● **The exercise**
Put the records into a Markdown table with the columns Row and Line, one numbered row per line and no blank lines. Begin at the line that contains "You are a computer-use agent. Image resolution: width=1400" and stop after the line that contains "click(x=545, y=465)".

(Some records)
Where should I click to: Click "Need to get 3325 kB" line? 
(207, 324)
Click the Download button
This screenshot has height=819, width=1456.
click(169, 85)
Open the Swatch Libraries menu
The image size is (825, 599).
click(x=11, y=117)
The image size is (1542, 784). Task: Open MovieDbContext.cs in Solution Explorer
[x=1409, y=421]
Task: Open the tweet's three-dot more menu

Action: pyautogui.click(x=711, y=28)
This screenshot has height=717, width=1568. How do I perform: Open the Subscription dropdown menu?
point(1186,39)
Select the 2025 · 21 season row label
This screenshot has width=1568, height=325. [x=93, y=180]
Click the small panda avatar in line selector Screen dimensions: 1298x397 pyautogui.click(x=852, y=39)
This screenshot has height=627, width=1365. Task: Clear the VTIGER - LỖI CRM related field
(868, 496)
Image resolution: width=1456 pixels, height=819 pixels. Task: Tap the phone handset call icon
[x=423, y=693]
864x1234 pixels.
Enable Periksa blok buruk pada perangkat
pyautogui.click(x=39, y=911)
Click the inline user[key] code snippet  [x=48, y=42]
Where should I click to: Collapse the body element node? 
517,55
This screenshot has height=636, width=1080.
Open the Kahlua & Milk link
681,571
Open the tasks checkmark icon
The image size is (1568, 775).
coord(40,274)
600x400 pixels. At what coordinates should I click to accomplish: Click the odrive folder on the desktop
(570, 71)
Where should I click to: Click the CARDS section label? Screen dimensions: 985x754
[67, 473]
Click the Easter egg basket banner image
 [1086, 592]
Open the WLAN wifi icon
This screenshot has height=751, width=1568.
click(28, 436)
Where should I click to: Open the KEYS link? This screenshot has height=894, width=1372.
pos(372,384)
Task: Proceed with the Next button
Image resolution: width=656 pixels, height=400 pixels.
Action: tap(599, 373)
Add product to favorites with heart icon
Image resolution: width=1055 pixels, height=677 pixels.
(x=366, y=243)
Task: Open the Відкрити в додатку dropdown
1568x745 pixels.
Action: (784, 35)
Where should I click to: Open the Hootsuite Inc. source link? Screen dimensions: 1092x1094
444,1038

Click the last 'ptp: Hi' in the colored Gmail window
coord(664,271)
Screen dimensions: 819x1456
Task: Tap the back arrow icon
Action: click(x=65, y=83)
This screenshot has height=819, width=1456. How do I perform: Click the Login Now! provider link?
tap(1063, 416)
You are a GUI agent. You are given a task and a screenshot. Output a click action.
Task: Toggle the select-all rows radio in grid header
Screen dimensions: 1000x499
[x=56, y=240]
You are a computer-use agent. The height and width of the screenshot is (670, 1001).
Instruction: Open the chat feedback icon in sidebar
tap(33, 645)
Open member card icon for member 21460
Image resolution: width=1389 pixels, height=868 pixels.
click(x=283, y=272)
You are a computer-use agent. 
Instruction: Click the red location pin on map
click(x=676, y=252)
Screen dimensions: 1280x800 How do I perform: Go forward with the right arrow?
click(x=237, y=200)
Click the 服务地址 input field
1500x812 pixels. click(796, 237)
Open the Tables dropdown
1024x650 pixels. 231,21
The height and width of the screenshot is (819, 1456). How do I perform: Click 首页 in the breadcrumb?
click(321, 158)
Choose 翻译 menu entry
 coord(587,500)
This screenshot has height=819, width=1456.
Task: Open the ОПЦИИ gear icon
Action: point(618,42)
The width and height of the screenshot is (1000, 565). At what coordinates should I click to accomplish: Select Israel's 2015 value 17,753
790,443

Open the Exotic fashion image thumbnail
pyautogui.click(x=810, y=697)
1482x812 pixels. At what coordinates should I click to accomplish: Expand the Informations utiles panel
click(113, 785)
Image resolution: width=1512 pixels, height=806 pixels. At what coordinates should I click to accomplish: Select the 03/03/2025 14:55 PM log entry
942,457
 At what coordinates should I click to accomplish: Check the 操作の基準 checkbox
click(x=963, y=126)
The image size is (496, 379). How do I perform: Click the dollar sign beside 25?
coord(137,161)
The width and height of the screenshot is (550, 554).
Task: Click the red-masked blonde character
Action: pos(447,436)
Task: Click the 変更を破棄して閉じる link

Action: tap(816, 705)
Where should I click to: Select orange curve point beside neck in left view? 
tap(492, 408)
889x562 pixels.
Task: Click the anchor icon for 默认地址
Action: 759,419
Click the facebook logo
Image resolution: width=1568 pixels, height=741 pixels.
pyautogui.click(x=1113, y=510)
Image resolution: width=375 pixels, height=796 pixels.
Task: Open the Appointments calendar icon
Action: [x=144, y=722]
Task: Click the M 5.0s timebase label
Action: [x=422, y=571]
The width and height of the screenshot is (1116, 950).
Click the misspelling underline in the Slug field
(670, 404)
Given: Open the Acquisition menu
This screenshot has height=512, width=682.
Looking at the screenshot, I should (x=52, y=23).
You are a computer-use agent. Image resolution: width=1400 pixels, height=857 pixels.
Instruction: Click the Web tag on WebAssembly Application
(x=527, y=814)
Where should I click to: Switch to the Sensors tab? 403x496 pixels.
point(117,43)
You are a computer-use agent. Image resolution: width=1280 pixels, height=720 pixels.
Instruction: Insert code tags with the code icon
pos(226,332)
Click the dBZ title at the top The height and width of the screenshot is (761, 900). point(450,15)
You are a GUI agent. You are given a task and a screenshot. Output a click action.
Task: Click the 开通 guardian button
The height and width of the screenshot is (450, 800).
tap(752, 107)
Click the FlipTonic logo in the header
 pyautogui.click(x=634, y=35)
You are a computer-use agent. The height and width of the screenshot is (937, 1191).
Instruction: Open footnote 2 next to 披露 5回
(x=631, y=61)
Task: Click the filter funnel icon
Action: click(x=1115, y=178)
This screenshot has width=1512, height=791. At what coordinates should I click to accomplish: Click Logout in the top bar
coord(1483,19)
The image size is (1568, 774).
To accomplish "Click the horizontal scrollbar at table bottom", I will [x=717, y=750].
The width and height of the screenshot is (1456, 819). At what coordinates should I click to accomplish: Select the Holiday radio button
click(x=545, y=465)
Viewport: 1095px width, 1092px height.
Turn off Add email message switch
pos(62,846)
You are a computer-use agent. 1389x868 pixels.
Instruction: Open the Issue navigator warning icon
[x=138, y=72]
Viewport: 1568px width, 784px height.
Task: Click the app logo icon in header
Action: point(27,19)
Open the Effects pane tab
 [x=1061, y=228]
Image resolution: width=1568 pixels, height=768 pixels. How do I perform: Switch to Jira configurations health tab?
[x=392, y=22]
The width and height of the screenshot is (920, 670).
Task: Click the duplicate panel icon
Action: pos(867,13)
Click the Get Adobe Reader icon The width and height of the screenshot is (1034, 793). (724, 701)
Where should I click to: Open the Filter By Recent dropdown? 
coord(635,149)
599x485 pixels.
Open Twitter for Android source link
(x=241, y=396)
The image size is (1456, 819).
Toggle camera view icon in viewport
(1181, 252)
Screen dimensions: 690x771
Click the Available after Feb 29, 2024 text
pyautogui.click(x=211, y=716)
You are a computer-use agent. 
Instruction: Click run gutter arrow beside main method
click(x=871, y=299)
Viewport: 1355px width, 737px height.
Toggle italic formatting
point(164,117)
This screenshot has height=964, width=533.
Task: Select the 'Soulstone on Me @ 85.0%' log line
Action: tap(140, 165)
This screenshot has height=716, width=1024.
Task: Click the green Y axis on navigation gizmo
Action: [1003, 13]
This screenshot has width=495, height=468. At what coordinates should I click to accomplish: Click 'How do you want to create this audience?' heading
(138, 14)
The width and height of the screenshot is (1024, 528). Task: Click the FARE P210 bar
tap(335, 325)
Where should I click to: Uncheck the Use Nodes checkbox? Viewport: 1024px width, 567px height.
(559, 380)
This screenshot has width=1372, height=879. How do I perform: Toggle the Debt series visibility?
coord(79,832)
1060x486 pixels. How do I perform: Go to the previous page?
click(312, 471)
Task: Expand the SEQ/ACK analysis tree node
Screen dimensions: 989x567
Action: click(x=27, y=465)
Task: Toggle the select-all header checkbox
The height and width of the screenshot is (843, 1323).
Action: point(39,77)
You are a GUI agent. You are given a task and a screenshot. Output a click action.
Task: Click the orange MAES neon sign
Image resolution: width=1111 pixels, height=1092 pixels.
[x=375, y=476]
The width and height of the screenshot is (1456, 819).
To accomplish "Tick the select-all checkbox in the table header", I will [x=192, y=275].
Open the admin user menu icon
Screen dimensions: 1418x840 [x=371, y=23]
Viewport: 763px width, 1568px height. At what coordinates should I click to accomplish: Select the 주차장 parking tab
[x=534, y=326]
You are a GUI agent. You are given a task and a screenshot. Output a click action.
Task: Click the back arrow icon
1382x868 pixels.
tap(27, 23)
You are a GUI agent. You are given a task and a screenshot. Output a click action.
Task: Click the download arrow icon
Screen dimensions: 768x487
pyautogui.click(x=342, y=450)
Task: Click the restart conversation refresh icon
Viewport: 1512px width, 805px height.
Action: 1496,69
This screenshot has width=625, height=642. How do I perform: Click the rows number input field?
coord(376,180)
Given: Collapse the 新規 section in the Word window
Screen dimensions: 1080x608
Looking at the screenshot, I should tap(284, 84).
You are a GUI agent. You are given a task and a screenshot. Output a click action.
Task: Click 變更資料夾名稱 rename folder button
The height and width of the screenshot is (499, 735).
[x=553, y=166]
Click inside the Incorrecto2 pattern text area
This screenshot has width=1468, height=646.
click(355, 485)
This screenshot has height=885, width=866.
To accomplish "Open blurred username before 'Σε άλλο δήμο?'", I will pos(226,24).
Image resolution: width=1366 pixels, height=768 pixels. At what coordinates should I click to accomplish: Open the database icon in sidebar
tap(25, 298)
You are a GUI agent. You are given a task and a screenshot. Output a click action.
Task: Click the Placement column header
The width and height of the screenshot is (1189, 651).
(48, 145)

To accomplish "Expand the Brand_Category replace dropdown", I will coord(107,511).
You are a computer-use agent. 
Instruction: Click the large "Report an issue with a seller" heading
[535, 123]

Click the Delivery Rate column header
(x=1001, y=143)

● **Response**
| Row | Line |
|---|---|
| 1 | You are a computer-use agent. Image resolution: width=1400 pixels, height=857 pixels. |
| 2 | Instruction: Click the Web tag on WebAssembly Application |
| 3 | (x=527, y=814) |
| 4 | Where should I click to: Switch to the Sensors tab? 403x496 pixels. |
| 5 | point(117,43) |
| 6 | You are a computer-use agent. Image resolution: width=1280 pixels, height=720 pixels. |
| 7 | Instruction: Insert code tags with the code icon |
| 8 | pos(226,332) |
| 9 | Click the dBZ title at the top The height and width of the screenshot is (761, 900). point(450,15) |
| 10 | You are a GUI agent. You are given a task and a screenshot. Output a click action. |
| 11 | Task: Click the 开通 guardian button |
| 12 | The height and width of the screenshot is (450, 800). |
| 13 | tap(752, 107) |
| 14 | Click the FlipTonic logo in the header |
| 15 |  pyautogui.click(x=634, y=35) |
| 16 | You are a computer-use agent. The height and width of the screenshot is (937, 1191). |
| 17 | Instruction: Open footnote 2 next to 披露 5回 |
| 18 | (x=631, y=61) |
| 19 | Task: Click the filter funnel icon |
| 20 | Action: click(x=1115, y=178) |
| 21 | This screenshot has width=1512, height=791. At what coordinates should I click to accomplish: Click Logout in the top bar |
| 22 | coord(1483,19) |
| 23 | The image size is (1568, 774). |
| 24 | To accomplish "Click the horizontal scrollbar at table bottom", I will [x=717, y=750]. |
| 25 | The width and height of the screenshot is (1456, 819). At what coordinates should I click to accomplish: Select the Holiday radio button |
| 26 | click(x=545, y=465) |